Setelah Rasul wafat, para sahabat bingung. Karena tidak ada wasiat siapa yang akan menggantikan beliau. Saling tatap diantara mereka, di ruang kosong yang tersedia, sebuah kekuasaan yang harus di isi. Tapi untuk mengisinya tak seorang pun yang akan setara Rasulullah. Tak seorang pun, tak satu golongan Islam pun, yang sanggup mengartikulasikan ke-Islam-an secara sempurna. Penggantinya harus bersedia diganti, atau akan terpaksa diganti. Sejarah membuktikan semua khalifah tidak diganti lewat proses suksesi yang soft tapi terbunuh lawan politiknya.

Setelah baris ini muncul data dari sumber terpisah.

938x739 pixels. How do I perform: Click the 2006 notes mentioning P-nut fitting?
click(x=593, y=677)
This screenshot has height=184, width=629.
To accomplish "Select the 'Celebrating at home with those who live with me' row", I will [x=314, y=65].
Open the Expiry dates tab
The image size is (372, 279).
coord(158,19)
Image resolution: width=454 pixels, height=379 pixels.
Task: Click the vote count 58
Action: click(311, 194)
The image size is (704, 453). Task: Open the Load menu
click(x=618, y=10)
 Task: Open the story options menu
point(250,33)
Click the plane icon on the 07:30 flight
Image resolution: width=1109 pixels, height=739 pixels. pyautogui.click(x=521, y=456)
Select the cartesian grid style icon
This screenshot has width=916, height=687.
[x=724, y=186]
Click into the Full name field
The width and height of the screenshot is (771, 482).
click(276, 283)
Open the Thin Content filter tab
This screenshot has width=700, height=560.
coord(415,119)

“ Hidup memang tak cocok buat politik kesempurnaan. Hidup yaitu tempat politik kedaifan. Politik yang lebih rendah hati dan santun. Manusia berubah tapi keterbatasan menyertainya. Ia makhluk yang dilahirkan tidak sempurna. Peradaban justru lahir dari keadaan ketidak sempurnaan yang tragis itu. Ya kan sayang” katanya. ” Orang china berkata , semut tahu formula bukit semut mereka, lebah punya formula sarang mereka…. Tapi insan tak punya formulanya sendiri. Kalau ada merasa punya formula, itu yaitu ironi. “ Lanjutnya.

“ Sebuah formula memang ditawarkan Raja Utopus. Tapi ia makhluk khayal yang tak mungkin kita bisa mencicipi sorga bahu-membahu tanpa bersedekat dan bersedakap “ Kata saya.

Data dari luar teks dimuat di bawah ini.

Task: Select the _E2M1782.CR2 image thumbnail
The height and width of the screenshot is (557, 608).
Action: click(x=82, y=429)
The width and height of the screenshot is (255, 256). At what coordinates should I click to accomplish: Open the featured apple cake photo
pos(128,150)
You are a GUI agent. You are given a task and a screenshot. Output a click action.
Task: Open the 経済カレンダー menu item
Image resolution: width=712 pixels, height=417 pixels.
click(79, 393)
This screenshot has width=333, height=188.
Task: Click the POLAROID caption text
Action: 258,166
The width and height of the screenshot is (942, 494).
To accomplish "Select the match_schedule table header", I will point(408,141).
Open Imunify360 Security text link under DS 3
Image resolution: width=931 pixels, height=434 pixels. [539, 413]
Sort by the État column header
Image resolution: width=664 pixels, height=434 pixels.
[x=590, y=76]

Di Pyongyang, ada utopia, bunyi sirena akan terdengar pada jam-jam tertentu, kemudian ada bunyi toa memekak , propaganda dari sang utopus yang menjajikan kemakmuran dan kejayaan bagi bangsa korea utara. Di TV nampak putra Kim bersama 30 keluarga miskin bersantap bersama-sama dalam sebuah kesehajaan dan keakraban. Dunia privat mudah hilang. Keseragaman memerintah. Rumah dan kota semua tampak mirip. ”Kalau kau sudah melihat satu, kau sudah melihat semuanya. Percaya dengan KIM yaitu utopia. Kita geli. Tapi bukankah di awal dan di akhir, ironi tak bisa diabaikan, dan cemooh kepada mereka yaitu suatu kebijakan membuktikan kebenaran. Ya tertawa cara Rusia juga engga buruk, walau kadang disikapi dengan amarah “ Katanya.

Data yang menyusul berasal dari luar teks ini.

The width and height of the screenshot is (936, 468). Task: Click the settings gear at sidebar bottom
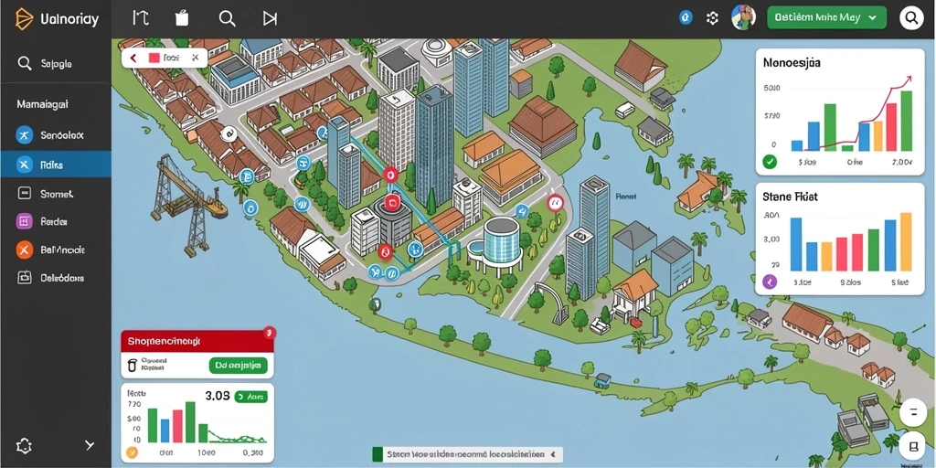(x=25, y=445)
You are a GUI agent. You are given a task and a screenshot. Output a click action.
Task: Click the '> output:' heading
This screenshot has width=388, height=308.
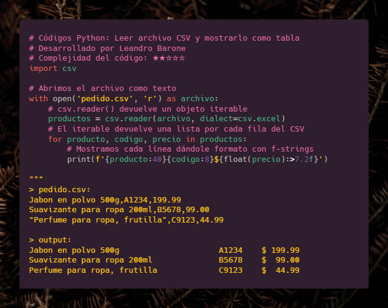pyautogui.click(x=50, y=239)
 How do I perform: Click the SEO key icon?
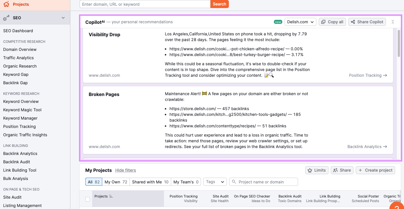click(6, 18)
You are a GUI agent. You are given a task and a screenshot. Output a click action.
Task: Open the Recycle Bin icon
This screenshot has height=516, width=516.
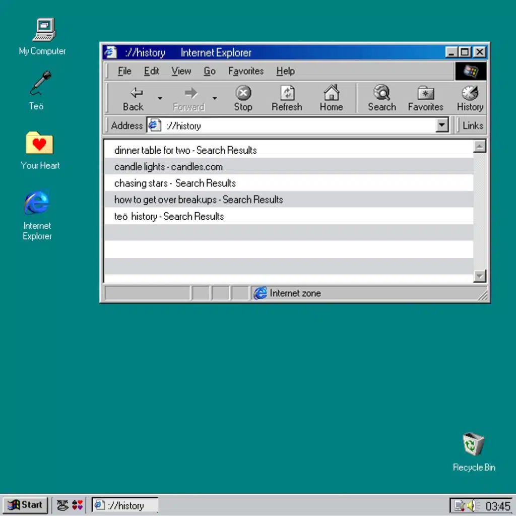tap(473, 445)
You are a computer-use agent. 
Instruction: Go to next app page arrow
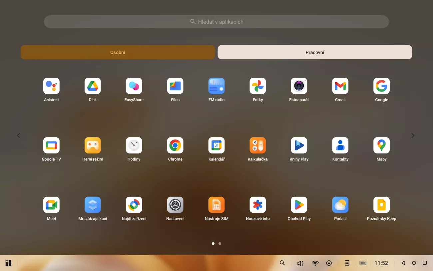(x=413, y=135)
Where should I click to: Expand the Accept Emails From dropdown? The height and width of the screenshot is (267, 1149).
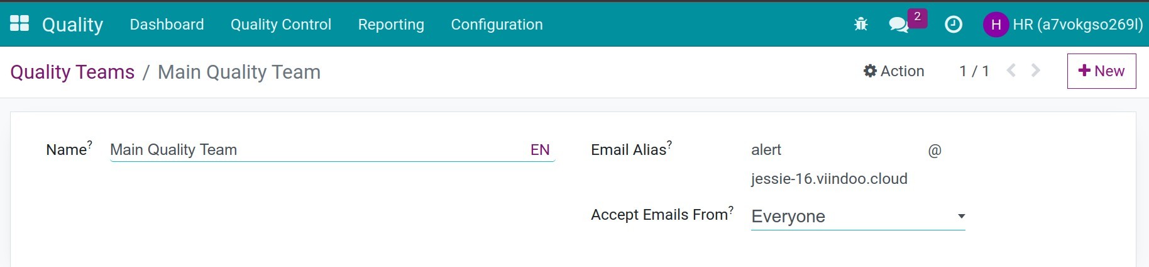(858, 216)
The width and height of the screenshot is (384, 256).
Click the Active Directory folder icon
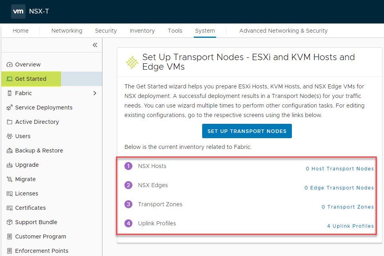click(x=9, y=121)

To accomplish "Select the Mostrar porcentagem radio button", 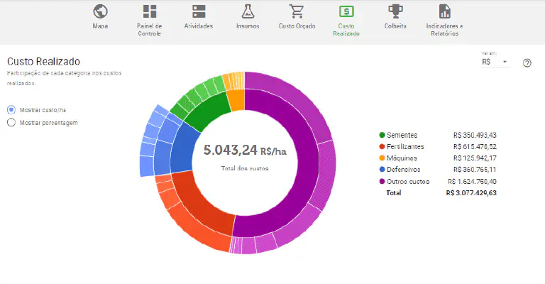I will coord(11,122).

Pyongyang masih masbodoh mengikuti malam yang mendekap bumi. Kami berpisah untuk bertemu kembali suatu saat. Tapi belakangan saya dengar kabar dia masuk perguruan tinggi pencucian kebudayaan, kerja paksa di daerah pertanian. Saya menemuinya dalam perjalanan yang sulit alasannya yaitu harus memakai semua jaringan politik saya biar sanggup kanal menemukannya. Ketika saya temui, saya terharu, dia nampak kumuh namun senyumnya masih tegar “ Look at me. I'm in Utopian country, my dear. I'll be fine " Ya untuk utopia orang yang memperolok seharusnya dibungkam, bila perlu dihabisi akalnya. Karena hanya orang dungu yang bisa hidup dalam dunia utopia. Seperti halnya 58 % warga DKI yang terperangkap janji utopia sang Gubernur  yang hingga kini hanya angan angan berongkos mahal untuk para badut politik.